La sigaretta dei Marlboro Man era la bandiera dell'anti intellettualismo, della vita semplice e rustica del pioniere, polvere, cavallo, tramonti nei grandi cieli del west, fagioli, pessimo caffè e sigaretta. L'essenza di un' «American Way of Life» che negli anni '70 e '80 seppe intercettare con diabolica abilità le spinte del femminismo.

Mentre ai maschi era proposta la mitologia del «Frontier Man», dell'avventuriero pronto a morire e uccidere in ogni saloon per una mano di poker quindi indifferente al rischio di una banale sigaretta, alle femmine «Big Tobacco» propon eva un'iconogra-fia ben diversa.

Una linea nuova di sigarette, più sottili, più leggere nel contenuto di catrame e nicotina, invadeva le pagine dei periodici femminili, da Vogue a MarieClaire. Nascevano le «Virginia
Slim», le Virginia sottili dove quella parola «slim», che significa snello, solleticava l'immancabile complesso femminile di non essere mai abbastanza magre, tramontata l'epopea della supermaggiorate.

Donne di successo, donne potenti, spiegavano alle loro sorelle che «You've come a long way, baby», hai fatto molta strada, cocca mia, per suggerire che quella sigaretta stiletto fra le dita fosse l'affermazione del femminismo, dopo i decenni di repressione, dagli anni '20.

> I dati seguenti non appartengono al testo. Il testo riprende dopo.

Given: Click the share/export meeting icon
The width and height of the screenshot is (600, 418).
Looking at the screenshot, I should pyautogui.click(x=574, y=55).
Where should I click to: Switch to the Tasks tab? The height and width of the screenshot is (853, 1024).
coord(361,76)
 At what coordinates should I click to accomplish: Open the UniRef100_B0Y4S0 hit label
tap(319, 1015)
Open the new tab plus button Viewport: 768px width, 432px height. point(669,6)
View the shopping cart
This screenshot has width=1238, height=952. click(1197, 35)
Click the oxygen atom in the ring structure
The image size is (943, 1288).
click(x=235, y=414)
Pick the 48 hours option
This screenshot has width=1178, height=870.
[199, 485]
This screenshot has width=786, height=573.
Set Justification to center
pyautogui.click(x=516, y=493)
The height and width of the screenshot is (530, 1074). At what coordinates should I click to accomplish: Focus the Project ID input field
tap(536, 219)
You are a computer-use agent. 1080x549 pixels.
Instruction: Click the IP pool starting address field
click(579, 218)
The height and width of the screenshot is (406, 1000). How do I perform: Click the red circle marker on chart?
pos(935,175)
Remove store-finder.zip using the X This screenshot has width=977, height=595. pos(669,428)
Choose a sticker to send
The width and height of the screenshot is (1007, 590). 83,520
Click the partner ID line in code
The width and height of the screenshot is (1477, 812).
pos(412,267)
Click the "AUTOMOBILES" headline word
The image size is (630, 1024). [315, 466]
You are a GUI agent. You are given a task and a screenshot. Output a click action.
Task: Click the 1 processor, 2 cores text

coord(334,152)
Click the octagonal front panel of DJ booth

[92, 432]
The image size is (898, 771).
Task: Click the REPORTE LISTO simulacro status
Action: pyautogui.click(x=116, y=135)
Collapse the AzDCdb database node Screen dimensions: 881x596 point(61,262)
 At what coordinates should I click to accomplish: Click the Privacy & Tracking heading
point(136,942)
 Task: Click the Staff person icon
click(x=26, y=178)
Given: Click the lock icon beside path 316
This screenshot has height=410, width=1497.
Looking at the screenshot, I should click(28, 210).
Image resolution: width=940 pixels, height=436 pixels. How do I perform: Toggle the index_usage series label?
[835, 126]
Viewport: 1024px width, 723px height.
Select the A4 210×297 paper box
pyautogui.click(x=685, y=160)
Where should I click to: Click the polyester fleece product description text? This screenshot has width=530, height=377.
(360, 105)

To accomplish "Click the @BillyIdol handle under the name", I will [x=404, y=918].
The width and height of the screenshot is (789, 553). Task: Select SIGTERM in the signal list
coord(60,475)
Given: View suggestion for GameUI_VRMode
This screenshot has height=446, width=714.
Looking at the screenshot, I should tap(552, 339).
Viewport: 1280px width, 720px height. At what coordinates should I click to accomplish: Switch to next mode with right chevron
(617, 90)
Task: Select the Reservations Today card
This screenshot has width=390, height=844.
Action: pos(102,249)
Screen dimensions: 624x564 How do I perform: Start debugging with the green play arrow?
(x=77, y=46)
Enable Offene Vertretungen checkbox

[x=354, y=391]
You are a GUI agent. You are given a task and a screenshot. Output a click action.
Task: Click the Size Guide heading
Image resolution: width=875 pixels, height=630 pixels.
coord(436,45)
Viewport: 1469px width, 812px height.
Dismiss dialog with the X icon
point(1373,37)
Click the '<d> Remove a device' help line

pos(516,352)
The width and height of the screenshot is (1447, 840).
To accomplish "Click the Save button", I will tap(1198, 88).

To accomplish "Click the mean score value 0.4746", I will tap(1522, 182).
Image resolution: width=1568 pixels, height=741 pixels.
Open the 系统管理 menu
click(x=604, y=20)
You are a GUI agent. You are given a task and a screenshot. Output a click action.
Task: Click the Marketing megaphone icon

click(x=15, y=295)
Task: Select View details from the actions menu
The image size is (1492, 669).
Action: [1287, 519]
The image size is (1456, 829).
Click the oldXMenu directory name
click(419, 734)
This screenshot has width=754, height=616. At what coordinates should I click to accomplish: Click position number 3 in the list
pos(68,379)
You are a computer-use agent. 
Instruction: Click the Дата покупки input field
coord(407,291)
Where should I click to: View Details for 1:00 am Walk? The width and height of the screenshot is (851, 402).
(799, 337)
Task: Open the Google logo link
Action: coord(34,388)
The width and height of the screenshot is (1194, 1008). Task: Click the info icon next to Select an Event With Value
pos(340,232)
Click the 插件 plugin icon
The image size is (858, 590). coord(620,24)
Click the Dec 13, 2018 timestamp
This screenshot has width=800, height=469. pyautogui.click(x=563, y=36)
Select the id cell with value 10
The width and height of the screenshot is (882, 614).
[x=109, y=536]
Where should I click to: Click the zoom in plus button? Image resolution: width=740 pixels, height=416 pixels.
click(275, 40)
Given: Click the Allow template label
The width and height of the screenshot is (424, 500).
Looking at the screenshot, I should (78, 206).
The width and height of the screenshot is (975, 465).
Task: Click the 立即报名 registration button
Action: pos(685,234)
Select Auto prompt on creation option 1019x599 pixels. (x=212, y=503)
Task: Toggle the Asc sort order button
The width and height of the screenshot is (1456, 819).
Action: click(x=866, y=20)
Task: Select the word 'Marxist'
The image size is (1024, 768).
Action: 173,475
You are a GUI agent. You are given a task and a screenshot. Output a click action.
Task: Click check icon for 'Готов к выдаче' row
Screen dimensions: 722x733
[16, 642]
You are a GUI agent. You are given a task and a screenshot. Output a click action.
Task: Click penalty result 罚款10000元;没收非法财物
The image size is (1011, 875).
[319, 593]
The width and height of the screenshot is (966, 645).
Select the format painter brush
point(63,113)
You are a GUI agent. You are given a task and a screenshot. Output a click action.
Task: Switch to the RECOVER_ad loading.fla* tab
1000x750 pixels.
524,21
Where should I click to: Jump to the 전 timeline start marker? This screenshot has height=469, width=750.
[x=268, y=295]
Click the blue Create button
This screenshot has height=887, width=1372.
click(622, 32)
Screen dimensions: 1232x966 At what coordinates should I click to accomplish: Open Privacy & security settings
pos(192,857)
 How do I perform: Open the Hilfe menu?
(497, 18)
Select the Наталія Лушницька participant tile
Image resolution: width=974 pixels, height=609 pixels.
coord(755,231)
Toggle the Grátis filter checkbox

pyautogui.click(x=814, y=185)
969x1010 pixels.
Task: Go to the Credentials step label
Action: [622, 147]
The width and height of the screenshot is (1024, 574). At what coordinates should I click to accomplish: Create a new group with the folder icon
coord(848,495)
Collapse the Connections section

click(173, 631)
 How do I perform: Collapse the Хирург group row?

«Suffragettes» rimava con «cigarettes» e negli '80 e '90, le fumatrici erano la maggioranza rispetto ai fumatori, fino alla scoperta dei guasti del fumo passivo e delle minacce ai bambini. La pur formidabile lobby del tabacco, uno dei pochi casi di lobby efficacemente contrastata a differenza della resa politica davanti a Big Pharma o agli spacciatori di armi da fuoco, dovette cominciare ad arrendersi, mentre, uno dopo l'altro i suoi cowboys di cartone bruciavano la loro vita, nei letti d'ospedale del West.